Greater efforts must be made to develop the economy and promote a diversified economy. To this end, we must not only further develop our traditional pillar industries, but give greater support for emerging industries and accelerate Hong Kong’s transformation into a high value-added, knowledge-based economy. Doing these is in the interest of society as a whole and can stimulate upward mobility, so that businesses can thrive and create more middle or high-level positions for young people’s career development.
Single-direction Development of Financial Sector
Finance is the most important pillar industry of Hong Kong, an international financial centre. But the advantages of the local financial sector are mainly built upon the Mainland’s not-yet-perfect system and not-yet-liberalised capital account. Hong Kong is fixated at the stock market, leaving the development of other markets such as bonds, fixed income and commodities lagging far behind. It is questionable how the Government can effectively develop the bond market by issuing such a small quantity of i-bonds. Local corporate financing and IPO, which mostly focus on the Mainland market only, have limited its contribution to our economic growth. With the growing wealth in Asia Pacific, there is rising demand for high-end and diversified financial products. The Government should therefore grasp the opportunity to help the financial sector to expand in more new markets.
The Financial Services Human Resources Report issued earlier by the Financial Services Development Council pointed out that employees in the local financial services industry need to improve their language proficiency and communication and presentation skills, while the private banking and insurance industries are facing an acute manpower shortage.

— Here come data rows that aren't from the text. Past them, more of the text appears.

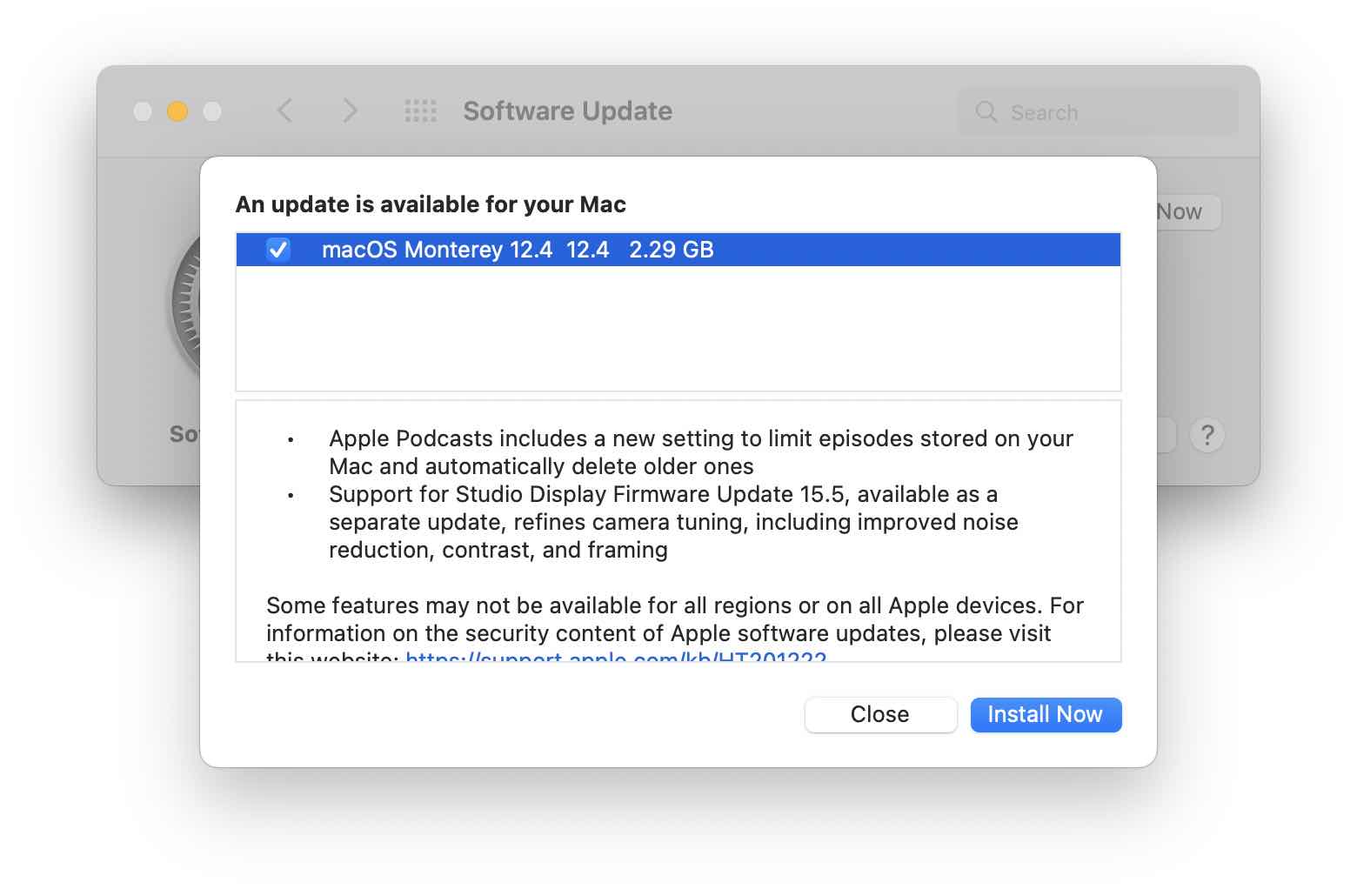Click the help question mark icon
Screen dimensions: 1357x896
point(1207,435)
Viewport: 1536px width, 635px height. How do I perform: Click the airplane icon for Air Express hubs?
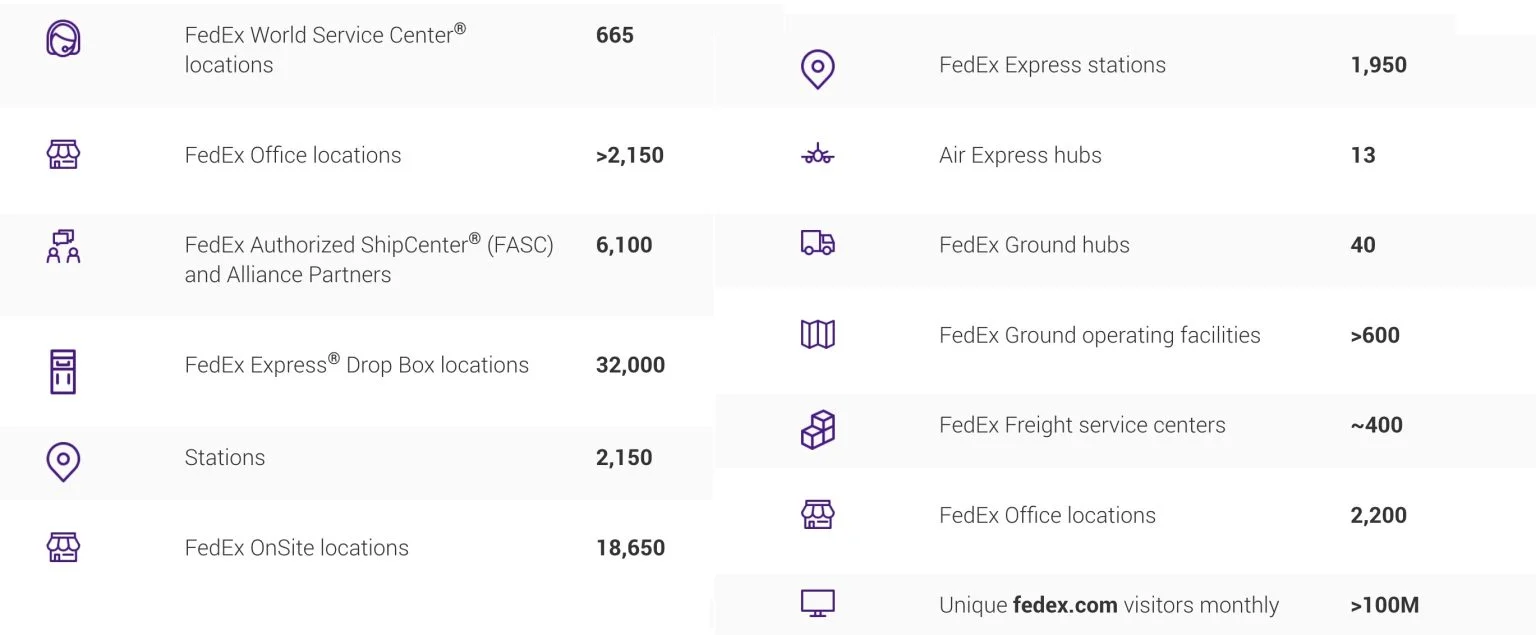pos(817,155)

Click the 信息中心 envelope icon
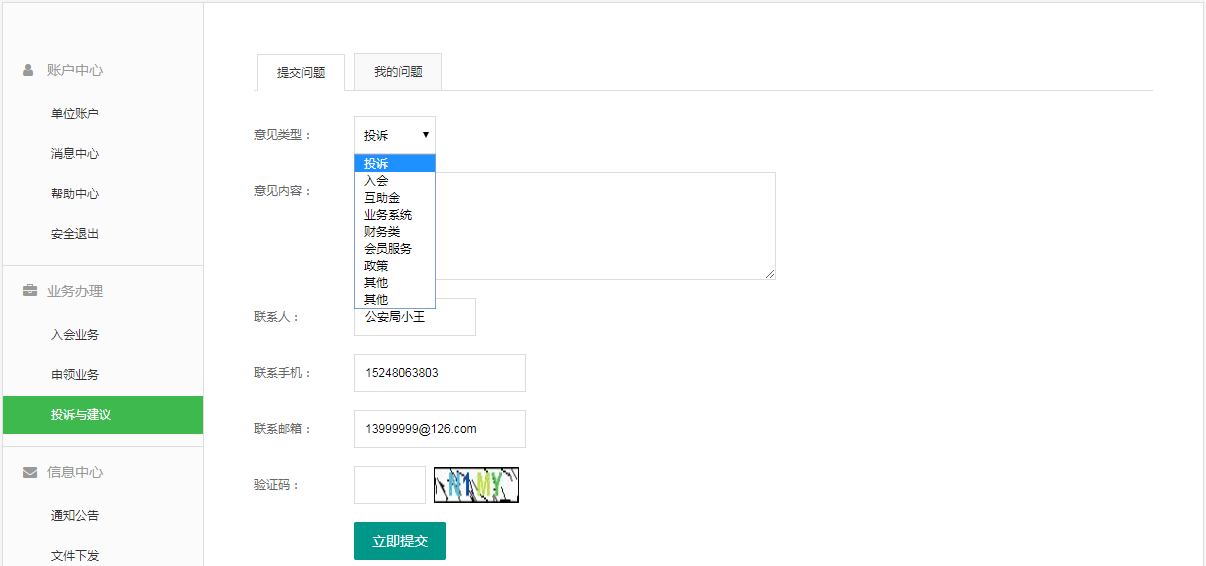click(x=30, y=472)
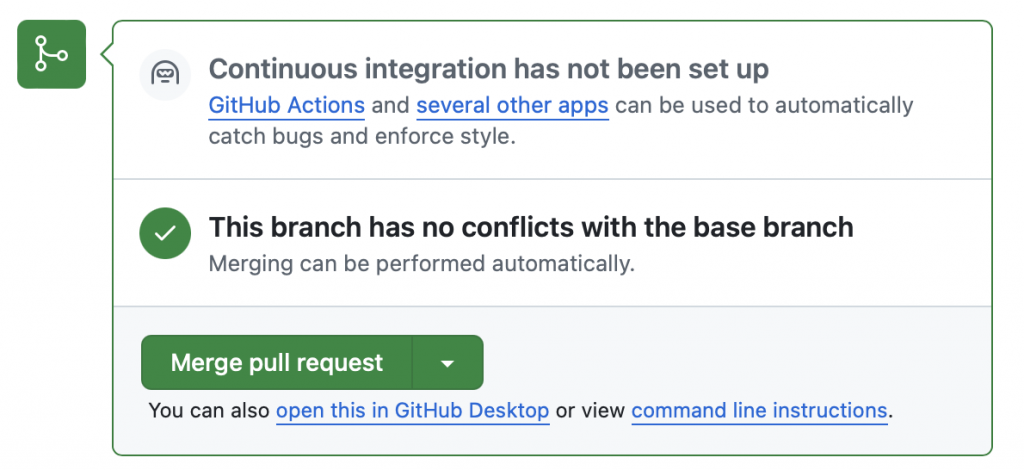Select the 'This branch has no conflicts' heading
1024x470 pixels.
(531, 227)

It recommended the Authorities to have full planning to strengthen professional training and encourage academia-industry collaboration in resolving the structural problems in the financial sector, so as to minimize manpower mismatch.
Capital Investment Entrant Beneficial to Hong Kong
In this year’s Policy Address, the financial sector is most surprised by the abrupt suspension of the Capital Investment Entrant Scheme, which has been in place for nearly a dozen of years. Given that the whole world is scrambling for foreign investment, the sudden suspension of the scheme would definitely do more harm than good to Hong Kong’s economy. To date, the scheme has attracted a total investment of more than HK$210 billion, which not only carries great significance for the development of the financial, real estate and insurance industries, but brings considerable incidental economic benefits. If the suspension was intended to attract foreign talent, then what the Government should have done would be refining the scheme and announcing the details of the refinement, instead of taking such an abrupt action that makes the public doubtful about whether it runs counter to the Government’s commitment to turn Hong Kong into an asset management centre.
Assisting Enterprises in Relocating Production Bases
Comprising 24,500 Chinese characters, the Policy Address has made no mention of the traditional industries. Manufacturing, despite no longer being a pillar industry in Hong Kong, stills employs about 3% of the local labour force. The Authorities therefore should not overlook the traditional industries. In recent years, with the Mainland’s economic reform and rising wages, as well as the implementation of new labour law and regulations, it is increasingly difficult for Hong Kong enterprises to operate in the Mainland. Many have moved to lower-cost places such as Myanmar and Cambodia, but they face with problems arising from different cultures, different languages and different policies. It is time for the Government to assist them in striving for policy and tax incentives and support them in tapping these new production bases and markets.